I don’t mind anecdotal ledes. In fact, they work well if done right, which means they better be tight and to the point. This story isn’t about people trying to run Forrest down. If it was that lede might work. No this story is about bus service being eliminated.
Ms. Gupta has led us down a dusty trail to a different story then flipped it on us at the last second.

Ms. Gupta redeemed herself with this story about the school district talking about selling bonds to pay for retiree benefits. It’s not earth shattering writing but it’s the perfect writing for this story that brings important information to readers.

Can someone tell me why this belongs on A-1?

Lastly, it’s not all bad. Mr. Dave Downey did a great story on the terrible week that was for SDG&E. As a one-time customer they deserve every come-uppance that heads their way.

The UT
Thanks Mr. Mike Lee for this interesting story on bisons at Camp Pendleton. Who would have thunk it? Certainly not me. Something about bombs, training, gun fire and furry wooly beasts made Sunday breakfast a little easier.
http://www.signonsandiego.com/uniontrib/20080907/news_1n7bison.html

The PE
Good story about how cargo affects the Inland area by a slew of reporters. Did it deserve to be such a big project with so much type dedicated to it? Nope. Too long and the graphics of what is in my house isn’t needed.
Also a tip for the PE –- we don’t care about Riverside in Temecula Valley. We have a ton of truck traffic coming up from San Diego and Mexico. Shouldn’t our version focus on that? Tell your transportation reporters to take a glimpse south because I think we have a lot of advertising dollars in our area and most of us are San Diego-lites not Riverside lovers. We don’t spend our weekends in Riverside. We don’t drive up there for festivals. We go to San Diego.

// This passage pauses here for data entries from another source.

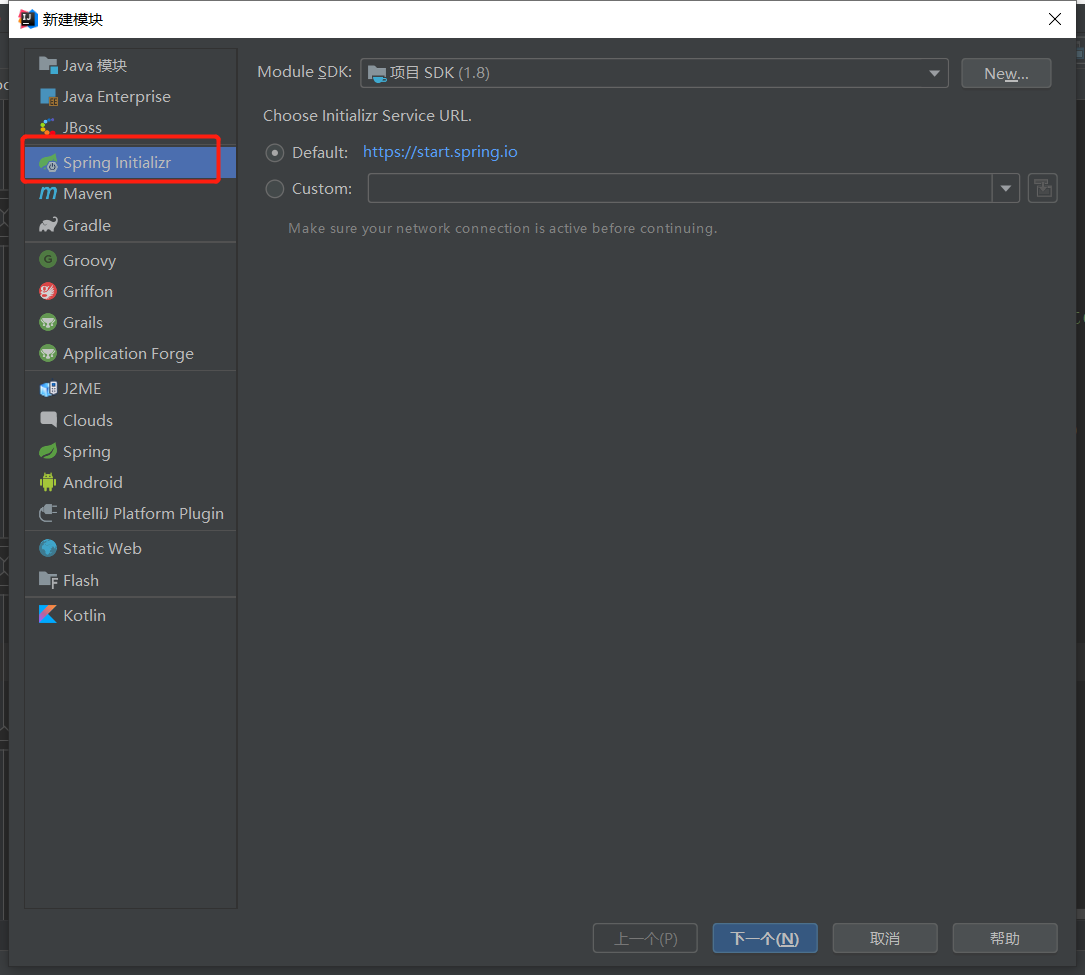1085x975 pixels.
Task: Expand the Custom URL history dropdown arrow
Action: 1005,189
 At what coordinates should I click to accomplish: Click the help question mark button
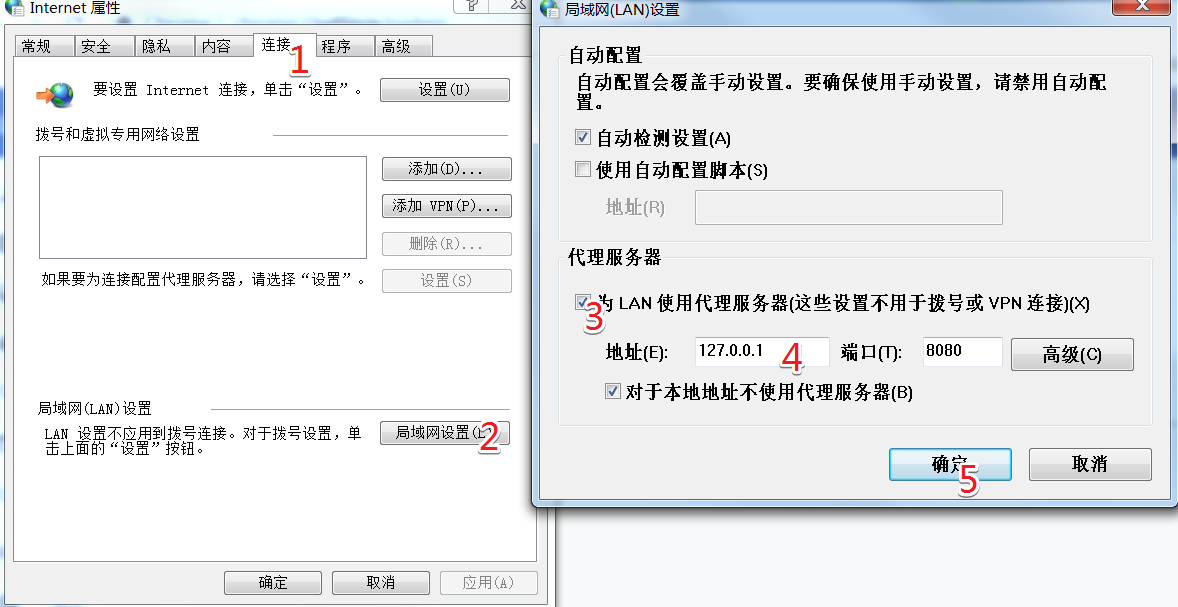click(472, 6)
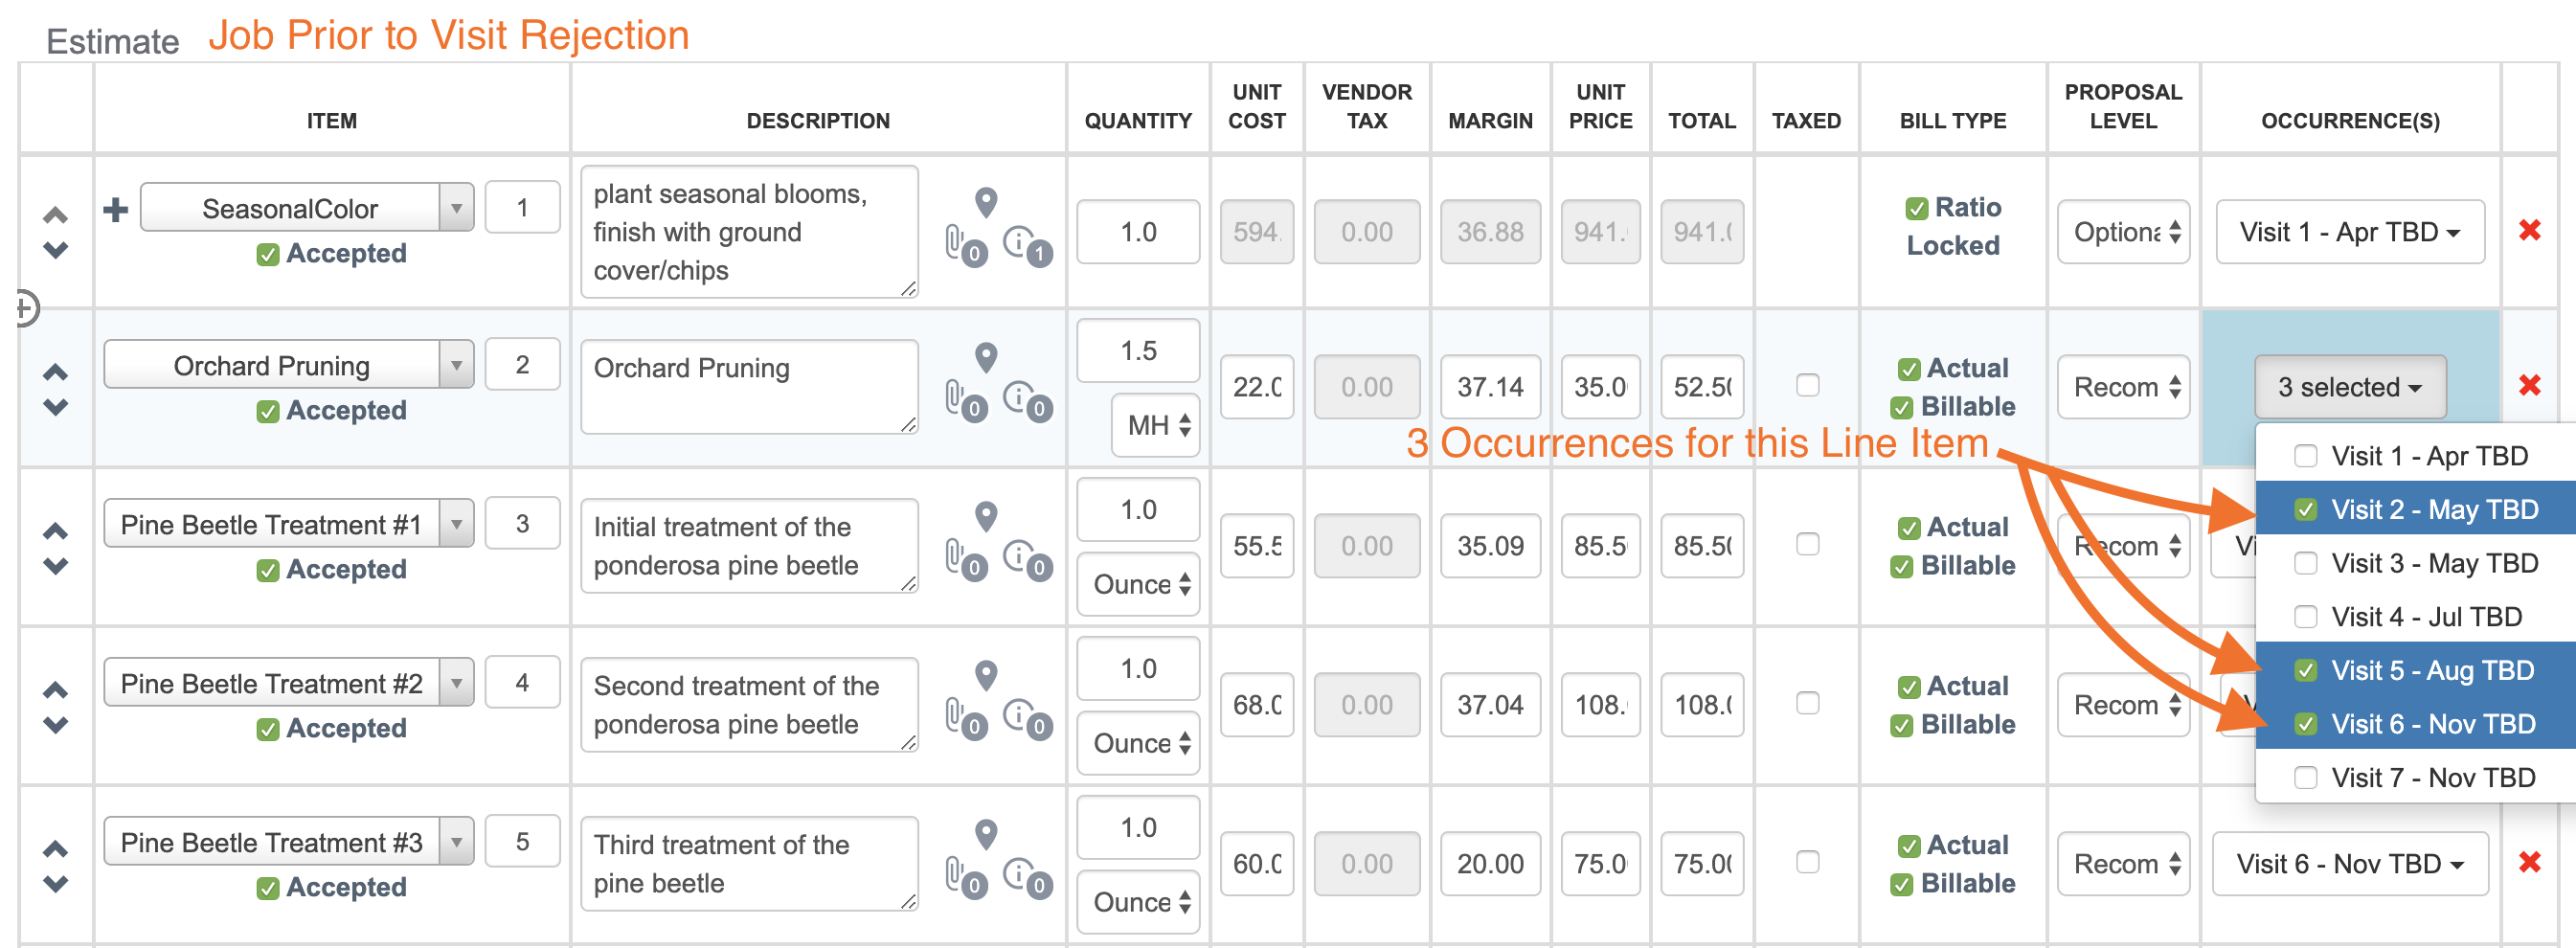Move Orchard Pruning row down
The width and height of the screenshot is (2576, 948).
[x=56, y=407]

Mr Begley was a busy man. He also wrote about vacationers staying closer to home for the summer. Um, Mr. Begley and editors who pitched this tripe: the summer is almost over and quit writing non-trend stories.
What’s next a trend story on the rise in popularity of people driving green colored cars on Mondays?

Reporter Michelle Klampe had another trend story about teachers using high-tech devices. Not only has that story been done by every media outlet in America, the PE did that same story less than a year ago. How hard is it for reporters to check the paper library to see if the story has been done?

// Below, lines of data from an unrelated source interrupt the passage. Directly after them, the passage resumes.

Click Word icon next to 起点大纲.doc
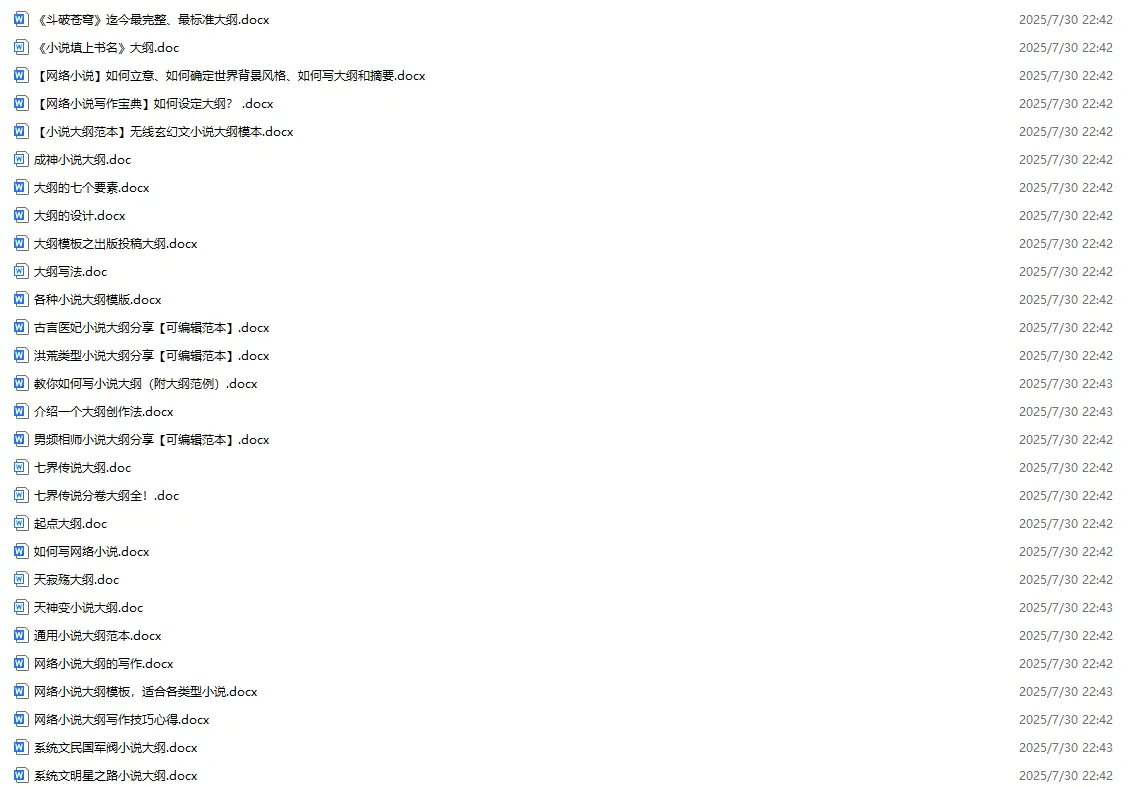This screenshot has height=788, width=1147. (x=20, y=524)
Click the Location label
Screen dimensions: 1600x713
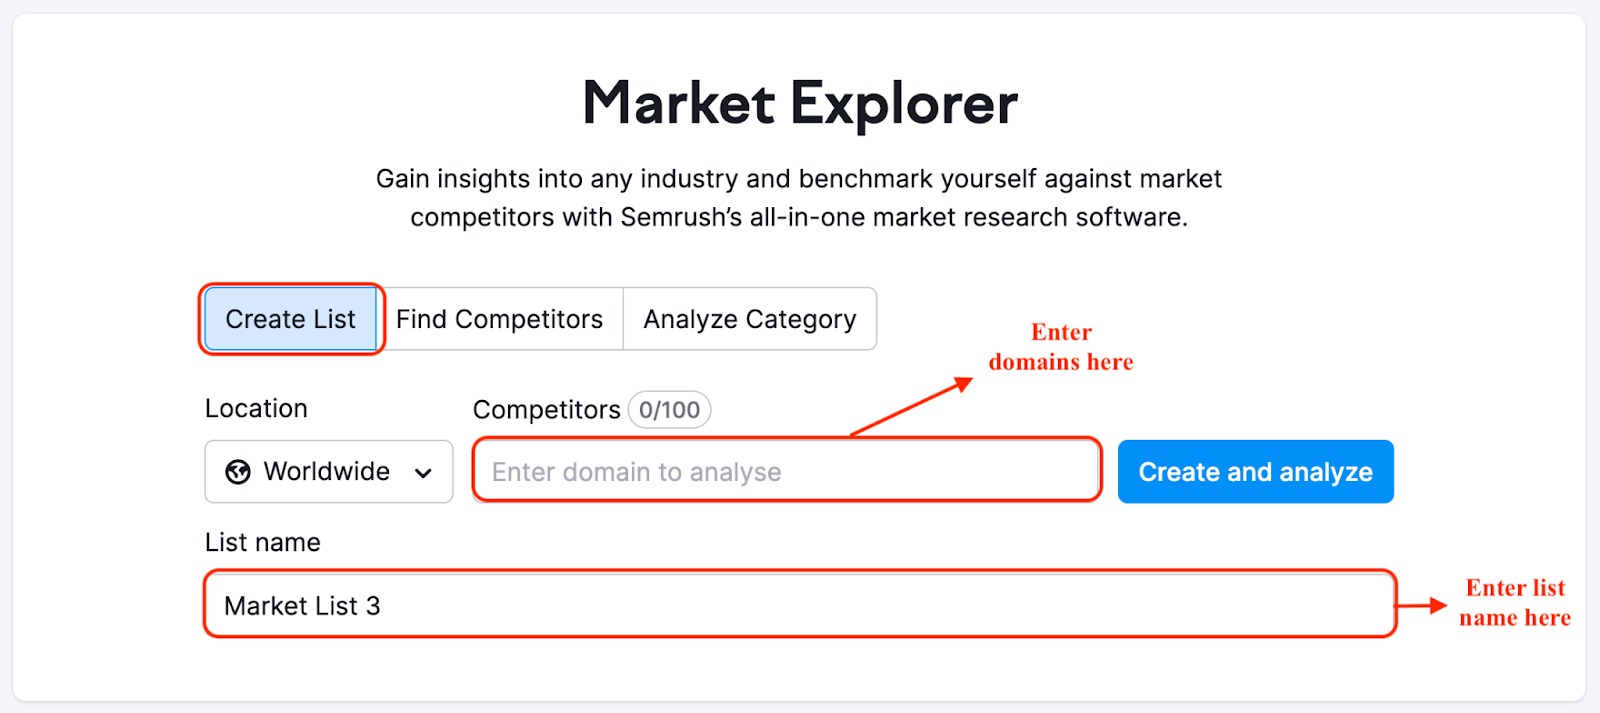click(256, 408)
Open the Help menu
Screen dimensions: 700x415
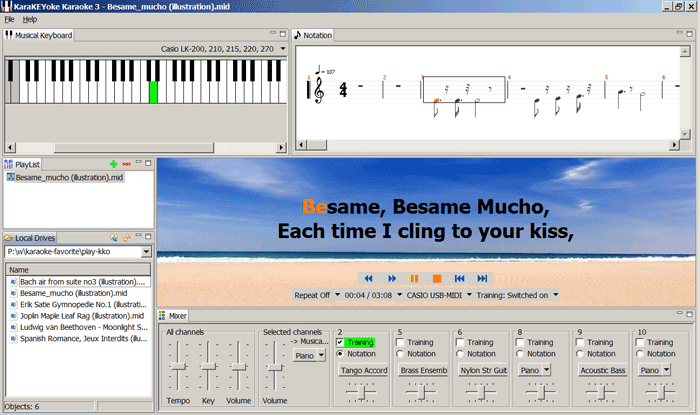[x=30, y=19]
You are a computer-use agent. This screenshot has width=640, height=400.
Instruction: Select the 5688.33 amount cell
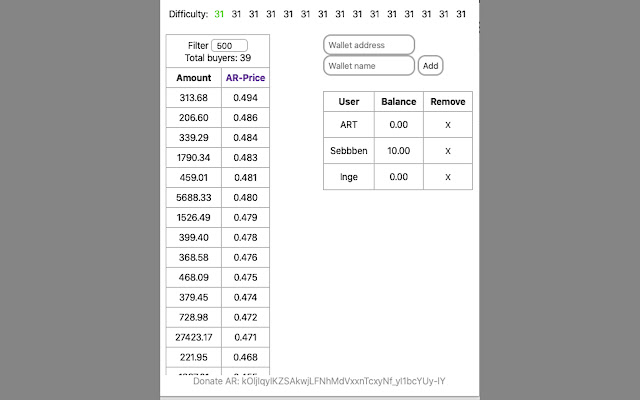coord(194,197)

Mr. Sean Nealon did a tubers story. It was much better than the tuber Olympics in the Cal a week ago, but it left a bad taste in my mouth. How is that for some bad writing? Why do I need two large grafs of color when the third graf is the lede:
A truck loaded with 50,000 pounds of Chieftain potatoes coated in dirt from an Anza field arrives at the San Jacinto packing shed. Immediately, the red potatoes get a bath and, dripping, ride a conveyer belt inside.
Several dozen workers pick out dried grass and discard misshapen and rotten potatoes. Machines sort the potatoes by size and drop them into 50-pound boxes.
A year ago, Agri-Empire, a 63-year-old company in San Jacinto that farms 4,000 acres of potatoes in Southern California, sold those boxes for $20. Today, it is getting twice that.
That’s called being too cutesy and an editor should have caught that.

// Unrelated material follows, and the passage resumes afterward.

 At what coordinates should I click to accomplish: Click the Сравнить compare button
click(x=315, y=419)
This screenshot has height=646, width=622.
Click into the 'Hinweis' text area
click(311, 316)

When I opened the local section I thought Mr. Aaron Burgin had done the story of weekend. The photo by Kurt Miller was classic with a lady straddling a small flood ditch and looming apartments in the background.
Then I started reading the story:
Lake Elsinore's failure to completely address runoff issues plaguing neighbors on a street in an unincorporated pocket could spoil its plans to annex the land.
I would have went with color or a story from one of the people in the neighborhood about the run off. This lede fails the photo and fails the story. It’s boring and it could be used for anything. It’s a template lede.
“Hollywood’s failure to completely address spiderman shooting webs on a street in town could spoil its plans to create Spider Land.”

Kudos to Jeff Horseman for doing a short overview on hospital construction in the area. I think the story needed people who would be affected because that would have brought the story home. At least it was a good idea.